Vi El clan el día del estreno, que por un milagro de la distribución pasó por el único cine de San Clemente. La sala estaba casi llena, algo insólito para un día de semana fuera de temporada. Esa pequeña multitud presagiaba que El clan batiría récords de espectadores, y en pocos días alcanzó el millón de entradas vendidas. A mi lado se sentó un vecino que trabaja en el banco del pueblo. Me comentó que no era de ir mucho al cine, pero que le interesaban las películas basadas en hechos reales. La historia de los Puccio, uno de los casos policiales más siniestros y fascinantes de todos los tiempos, era ideal para él.
La idea de que una prolija familia de rugbiers de San Isidro sea en realidad una banda de secuestradores y asesinos invita a preguntarse quién es esa gente capaz de elegir las víctimas entre sus amigos y vecinos, de usar contra ellos la afinidad generada por la geografía y la extracción social que algunos invocan para vender propiedades, hacer negocios o convocar a buenos puestos de trabajo en la administración pública o en la empresa privada. Los Puccio usaban esa confianza para delinquir, pero nadie sabe cómo eran en la intimidad porque no hay testigos que hayan hablado.
La película de Pablo Trapero se ocupa en parte de las circunstancias políticas del final de la dictadura y de las relaciones de Arquímedes Puccio con los represores desocupados, un embrollo cuyos matices siguen siendo oscuros a treinta años de su detención.
El clan habla del misterio de la familia Puccio. Y no lo devela, en parte porque la película se detiene al borde de imaginar una dramaturgia. Los Puccio de Trapero no son shakesperianos, pero tampoco de telenovela. De ahí la perplejidad de los espectadores a la salida, que no aplaudieron y terminaron conformándose con fragmentos de información que desconocían, con un tono frío completamente ajeno a las películas previas de Trapero y con las rutinarias actuaciones de Francella y el resto de la familia, con la posible excepción de Gastón Cocciarale (Maguila), cuya encarnación de un monstruo es menos cohibida y previsible que las del resto.

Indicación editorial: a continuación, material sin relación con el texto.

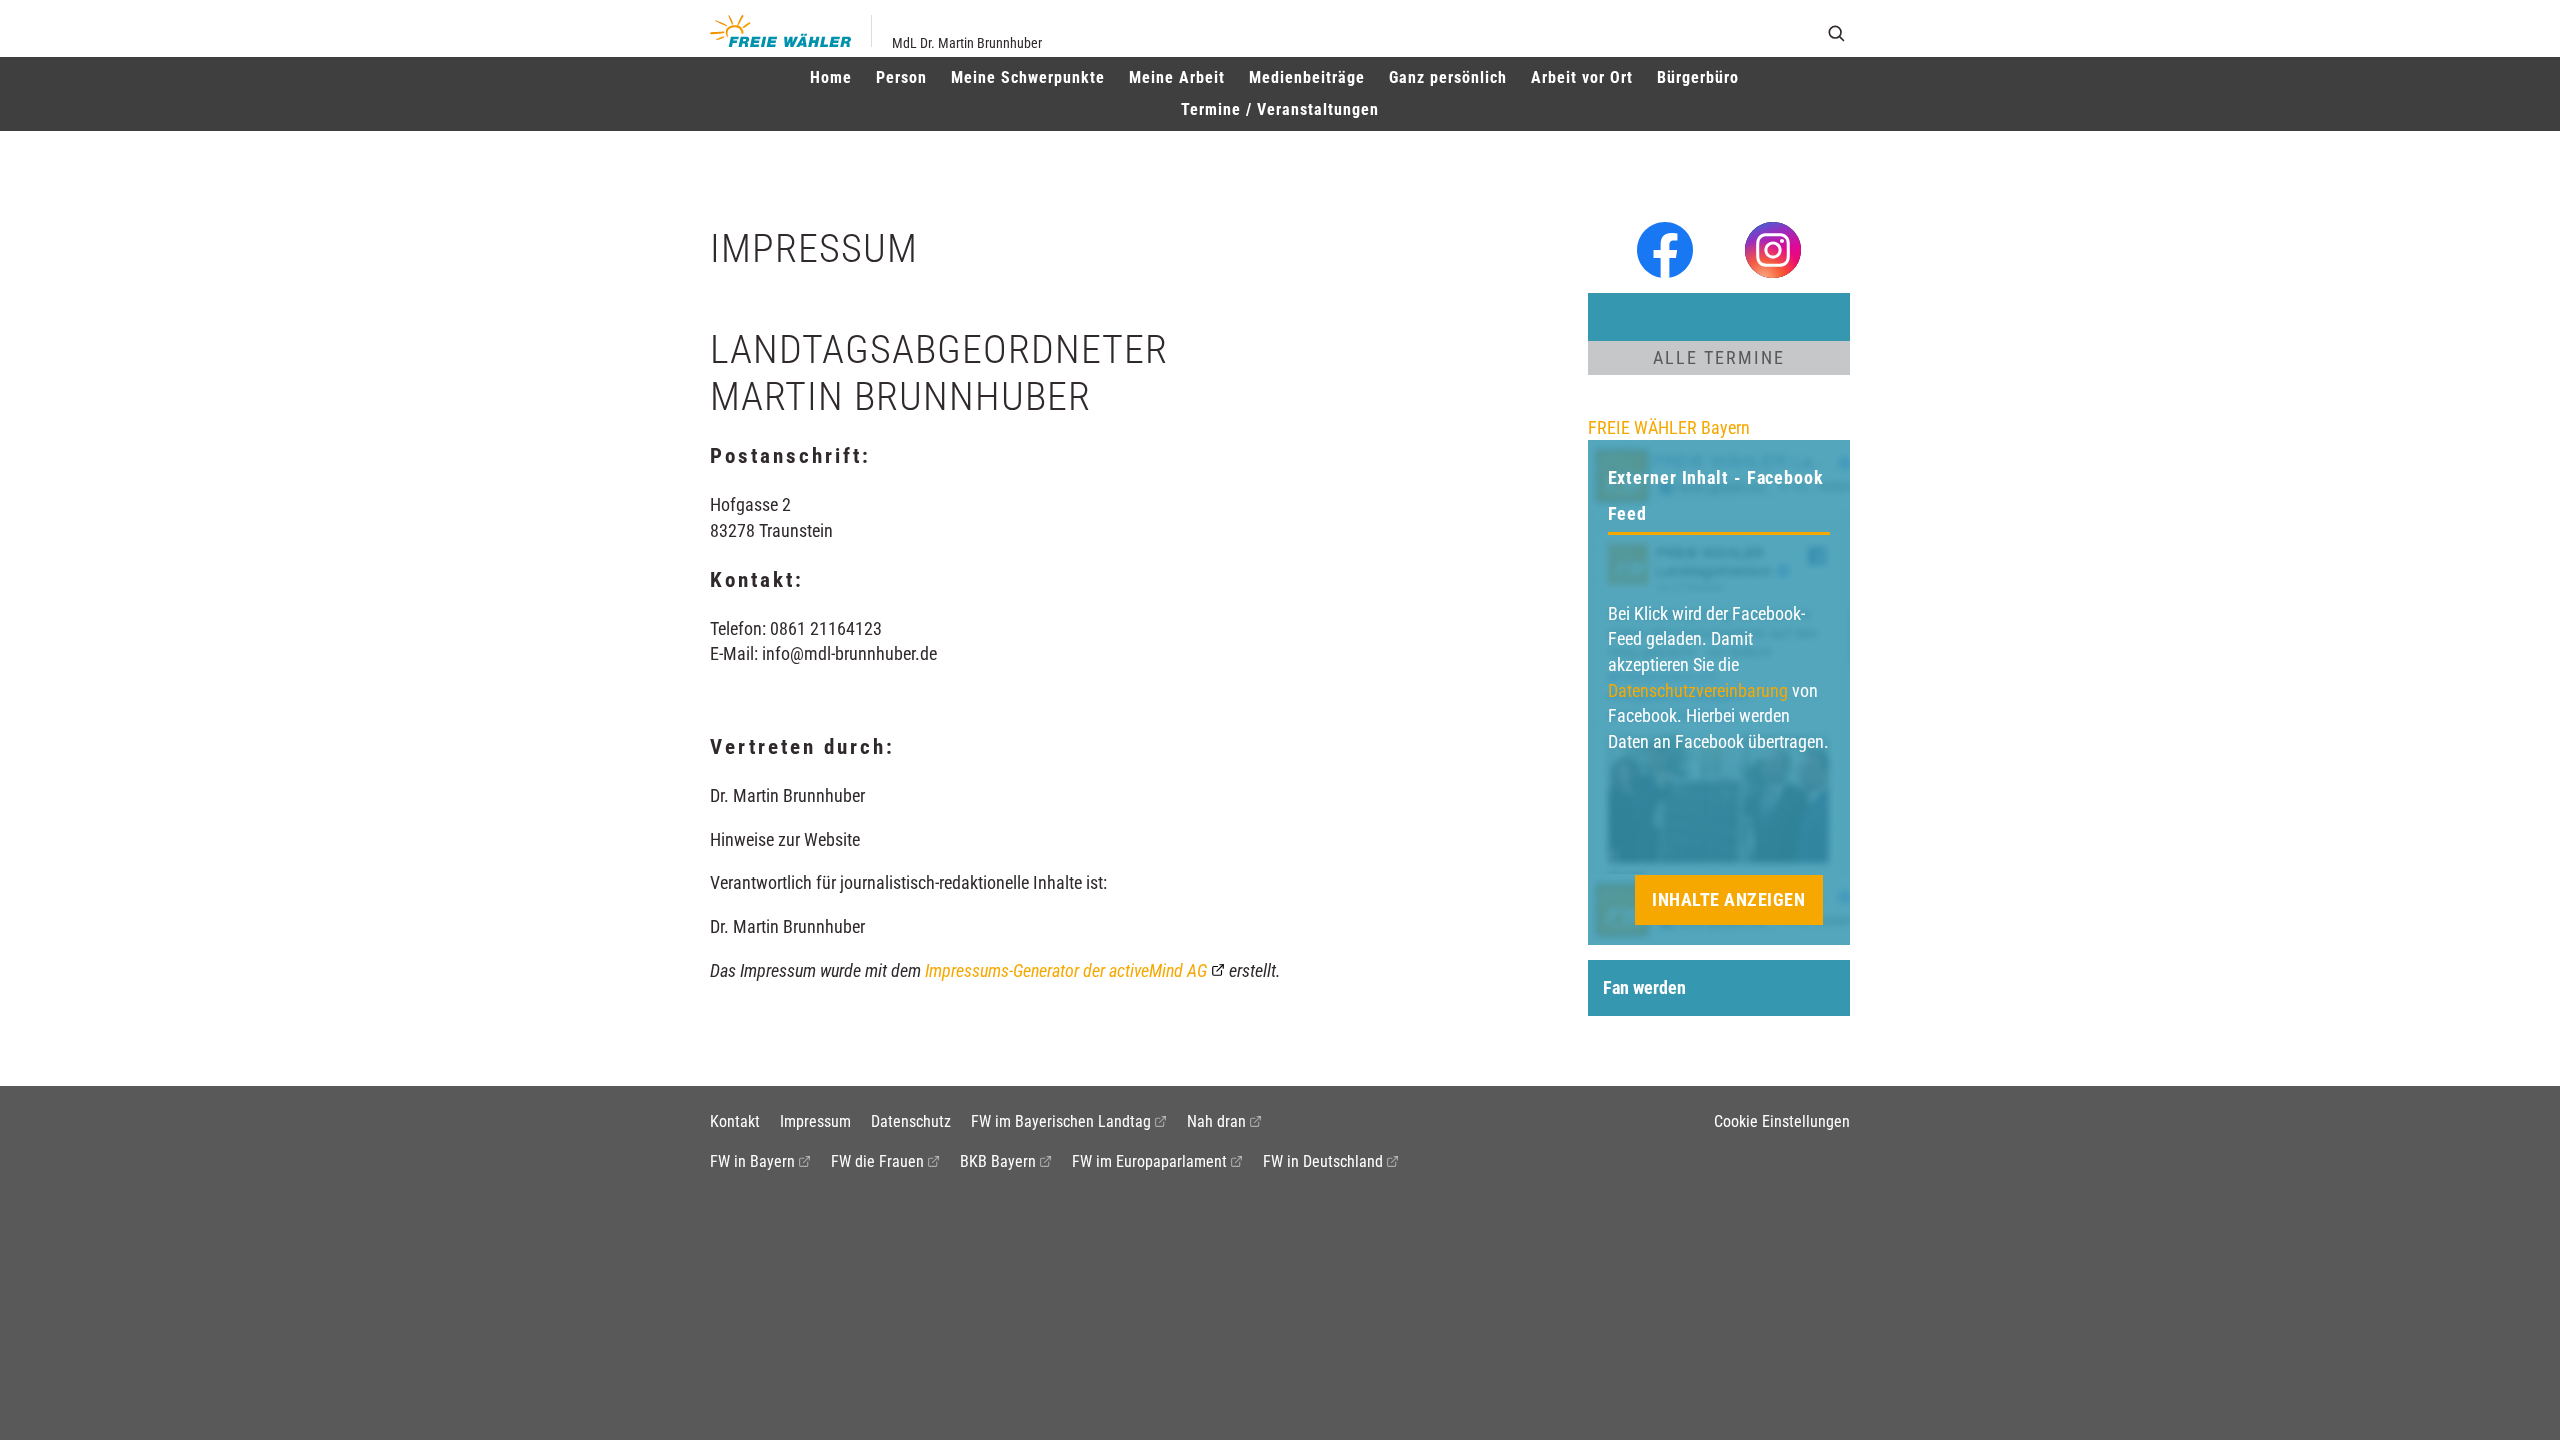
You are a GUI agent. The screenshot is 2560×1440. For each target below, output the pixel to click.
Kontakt (735, 1121)
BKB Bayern (998, 1161)
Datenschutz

Pero más allá de la psicología imperante en esa casa maldita de San Isidro, hay otras preguntas que El clan sugiere. Por un lado, el origen histórico, político y social de los Puccio, pero también una más simple: ¿qué representa ese núcleo de criminales? Por ese lado se llega a dos interpretaciones contradictorias. Una es tranquilizadora de tan políticamente correcta: el clan es un producto de la dictadura (Puccio estaba ligado a los servicios de inteligencia y a los torturadores que se quedaron sin trabajo) y de la burguesía católica tradicional de los suburbios acomodados: los demás, los espectadores curiosos, no tenemos nada que ver con eso. La otra es un poco más tenebrosa: que los Puccio se parecen más a ese espectador perplejo de lo que él mismo está dispuesto a aceptar, que las relaciones de afecto y solidaridad de esa familia que complementa de un modo poco ortodoxo los ingresos de sus múltiples trabajos se parecen demasiado en su tribalismo, en sus lazos de afecto y solidaridad a las del inocente ciudadano común, empleado bancario o director de cine.
Hay algo insidiosamente personal en una película que no lo parece en lo más mínimo.